Excerpt:

Begin

The Navy Superior Civilian Service Award is the highest honorary award the Chief of Naval Operations or the Commandant of the Marine Corps may bestow on a civilian employee in the Department of the Navy and the highest award granted at the major claimant level.  This is the second highest honorary award under the Department of the Navy Civilian Awards program.

This award recognizes employee contributions that are exceptionally high in value, but affect a smaller area than the Navy Distinguished Civilian Service Award and are more significant than those for which the award of the Navy Meritorious Civilian Service Award is made.  The Superior Civilian Service Award may be awarded for contributions that serve as a model for other commands. The award consists of a certificate, citation, medal, and lapel bar.

The award is presented for:

 Indications of innovative leadership of highly successful programs or projects that had impact beyond the employee’s command.

End

Data records
Begin

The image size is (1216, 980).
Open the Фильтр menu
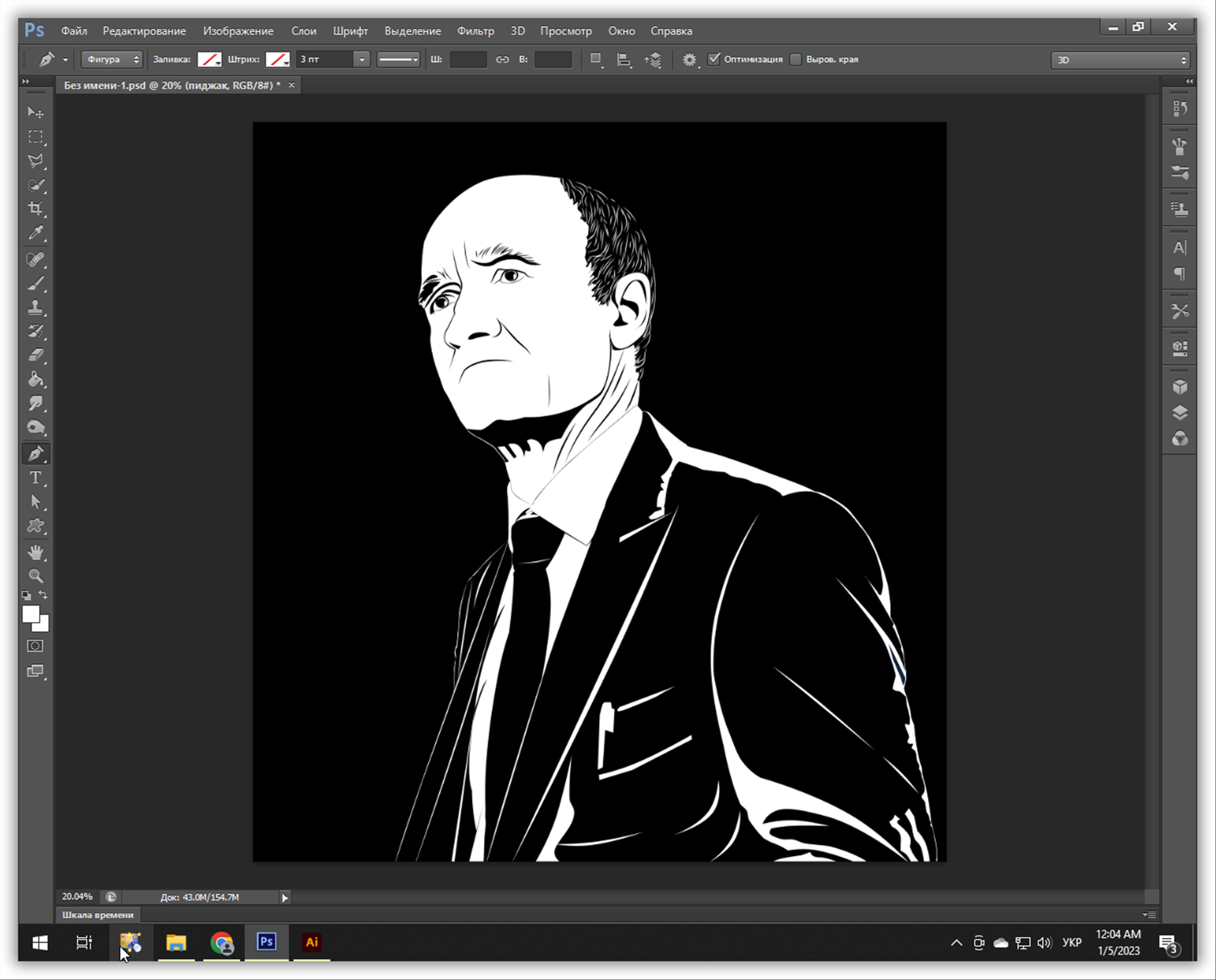475,31
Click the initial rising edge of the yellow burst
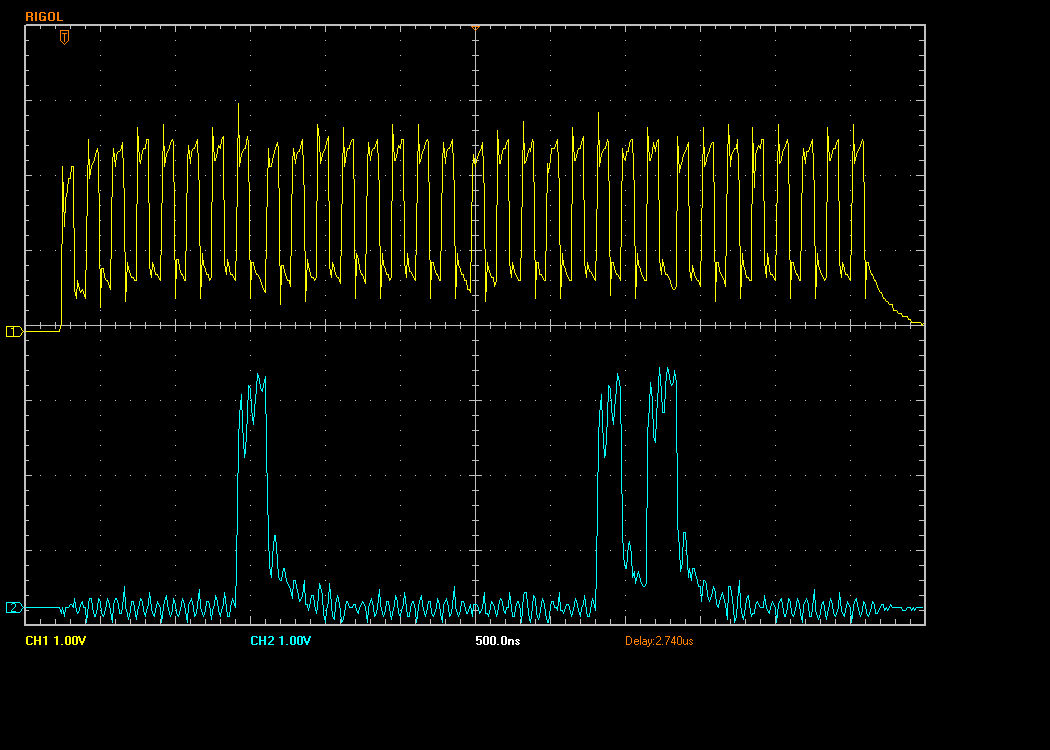 [62, 248]
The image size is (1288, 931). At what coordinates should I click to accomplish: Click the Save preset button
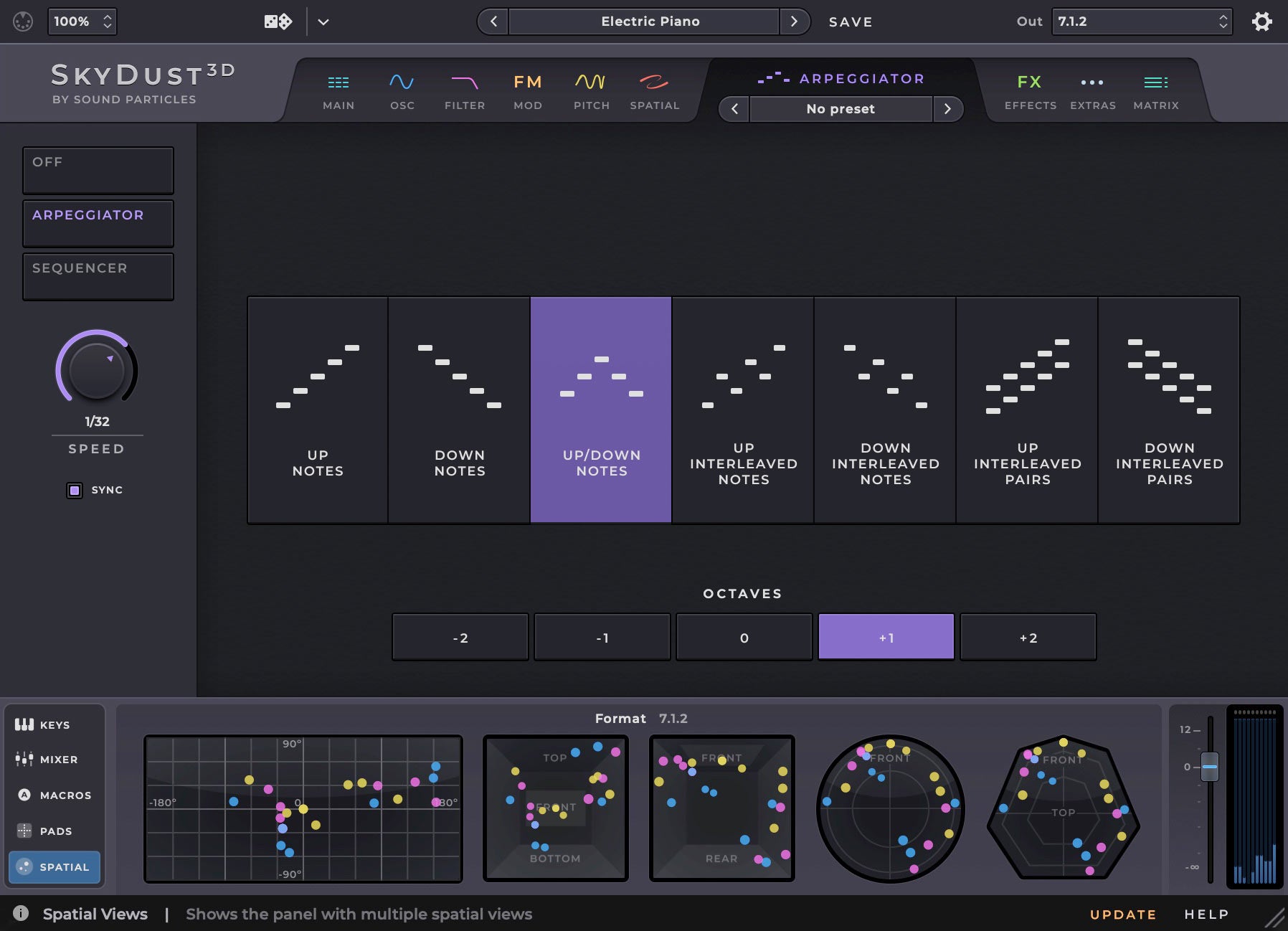[851, 22]
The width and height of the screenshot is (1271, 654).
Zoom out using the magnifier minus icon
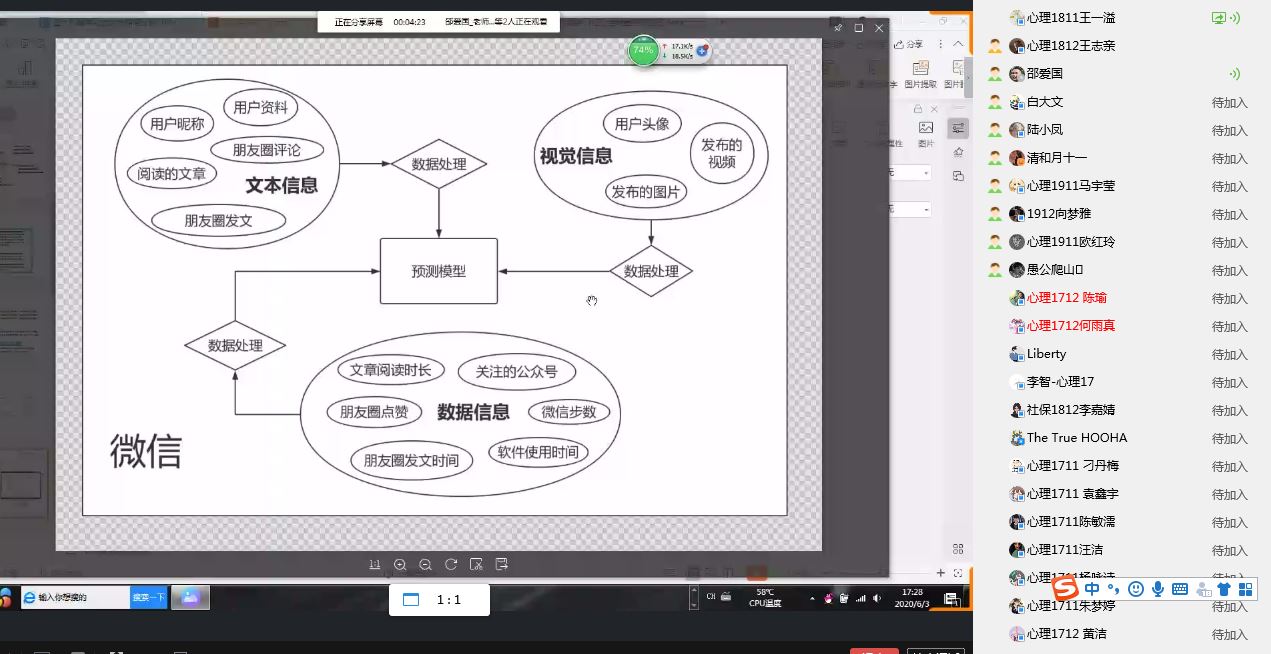pos(425,565)
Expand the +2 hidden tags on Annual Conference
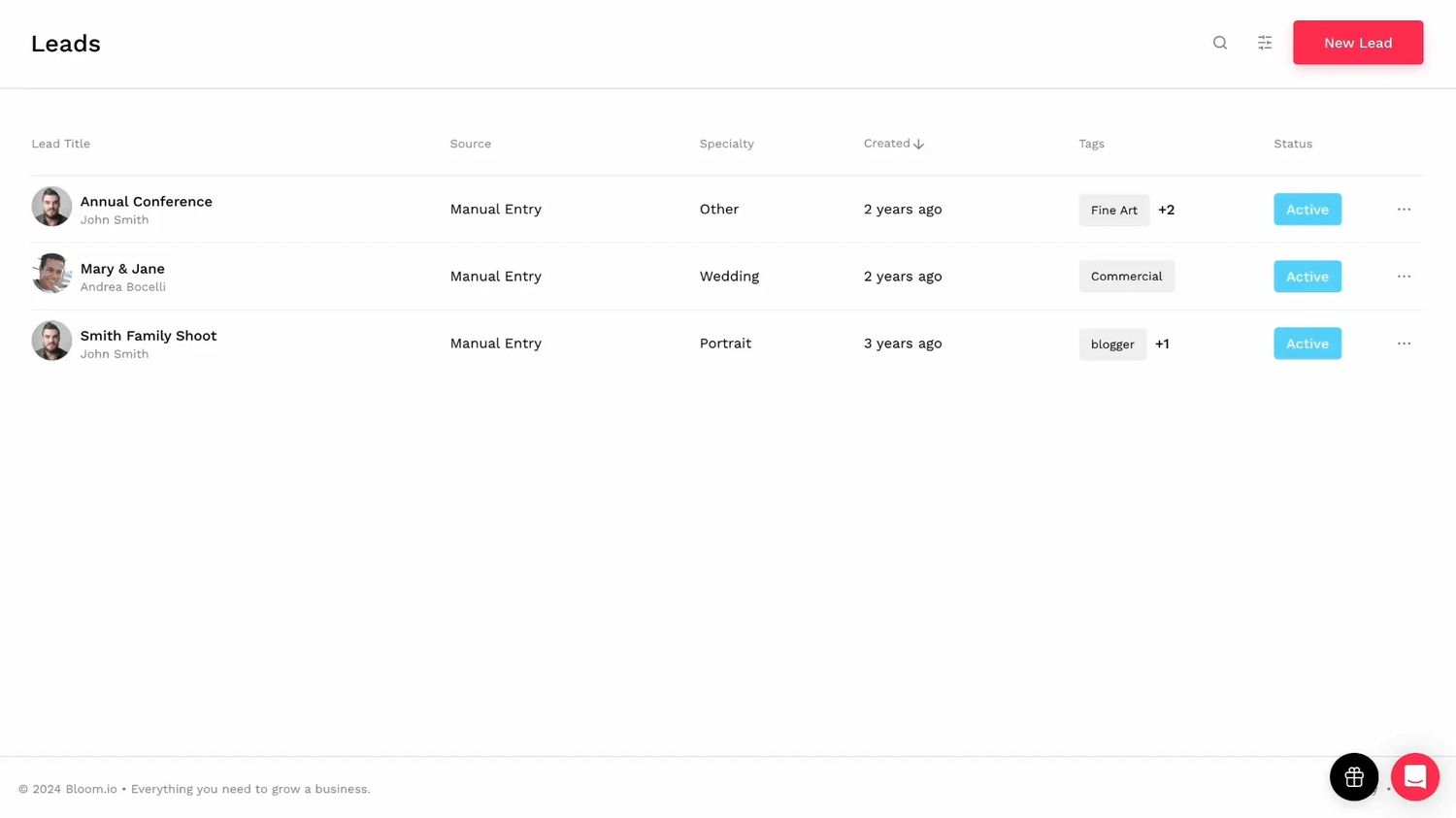The height and width of the screenshot is (818, 1456). coord(1166,210)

End

Your tasks:
1 - Could you repeat, word for word, the stretch of the passage on the Navy Superior Civilian Service Award from "The Navy Superior" through "and lapel bar."?
2 - Can you pick up the passage on the Navy Superior Civilian Service Award after its last sentence and carry it on?
This material is separate from the passage on the Navy Superior Civilian Service Award.

The results:
1 -
The Navy Superior Civilian Service Award is the highest honorary award the Chief of Naval Operations or the Commandant of the Marine Corps may bestow on a civilian employee in the Department of the Navy and the highest award granted at the major claimant level.  This is the second highest honorary award under the Department of the Navy Civilian Awards program.

This award recognizes employee contributions that are exceptionally high in value, but affect a smaller area than the Navy Distinguished Civilian Service Award and are more significant than those for which the award of the Navy Meritorious Civilian Service Award is made.  The Superior Civilian Service Award may be awarded for contributions that serve as a model for other commands. The award consists of a certificate, citation, medal, and lapel bar.

2 -
 Accomplishments/achievements that have had as a minimum, a wide impact in the Department of the Navy.
 Scientific or technical advances, or suggestions of significant value.
 Accomplishments that show unusual management abilities, innovative thinking, and/or outstanding leadership, which benefit the Department of the Navy.
 Responsibility for major cost savings/reductions/avoidance.
 Unusual acts of heroism.
 Exceptional cooperative efforts with other Navy offices, Naval civilian employees, Federal agencies, or the private sector.

Notable award recipients
 Timothy P. Trant, Chief of Naval Personnel, 1996
 Timothy P. Trant, Chief of Naval Personnel, 2002 (2nd Award)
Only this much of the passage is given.